WORK TO COMPLETE:
a) Answer these questions from the PyFish documentation, one per line:
(i) What is the minimum Python version PyFish requires?
(ii) What does the `Step` column of the populations table describe?
(iii) What is the schema of the parent tree table?
b) Summarize the PyFish documentation in two sentences.

PROVIDED TEXT:
= Beginning of Section =

PyFish requires Python >= 3.8

The package can be installed using Conda (from the bioconda channel)

`conda install -c bioconda pyfish`

or Pip

`pip install pyfish`.



## Input

The program takes two tables:
* one describing the size of individual subgroups at given points in time, referred to as _populations_,
* one describing the parent-child relationships between the subgroups, referred to as _parent tree_.

### Populations

Populations table has the schema `(Id: +int, Step: +int, Pop: +int)`, where:
* `Id` is a numerical identifier of a subgroup`,
* `Step` is a natural ordinal describing the logical time when the population is measured,
* `Pop` is the size of the population of the subgroup at the given step.

An example populations table:

| Id  | Step | Pop |
|-----|------|-----|
| 0   | 0    | 100 |
| 0   | 1    | 40  |
| 0   | 2    | 20  |
| 0   | 3    | 0   |
| 1   | 0    | 10  |
| 1   | 3    | 50  |
| 1   | 5    | 100 |
| 2   | 4    | 20  |
| 2   | 5    | 50  |
| 3   | 0    | 10  |
| 3   | 1    | 20  |
| 3   | 5    | 10  |

### Parent Tree

Parent tree has the schema `(ParentId: +int, ChildId: +int)`, where:
* `ParentId` is an id matching the population table,
* `ChildId` is an id matching the population table describing the direct progeny of the parent.

= End of Section =

DATA:
= Beginning of Section =

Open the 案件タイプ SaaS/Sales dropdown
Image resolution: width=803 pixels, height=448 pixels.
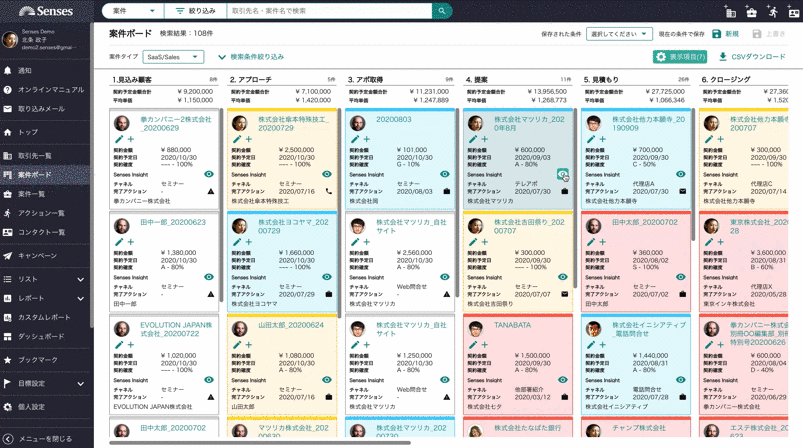click(x=173, y=57)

= End of Section =

PROBLEM SOLUTIONS:
a)
(i) Python 3.8 (Python >= 3.8).
(ii) A natural ordinal describing the logical time when the population is measured.
(iii) `(ParentId: +int, ChildId: +int)`

b) PyFish requires Python 3.8 or later and can be installed with Conda from the bioconda channel or with Pip. It takes two input tables: a populations table giving the size of each subgroup at given steps, and a parent tree table describing the parent-child relationships between the subgroups.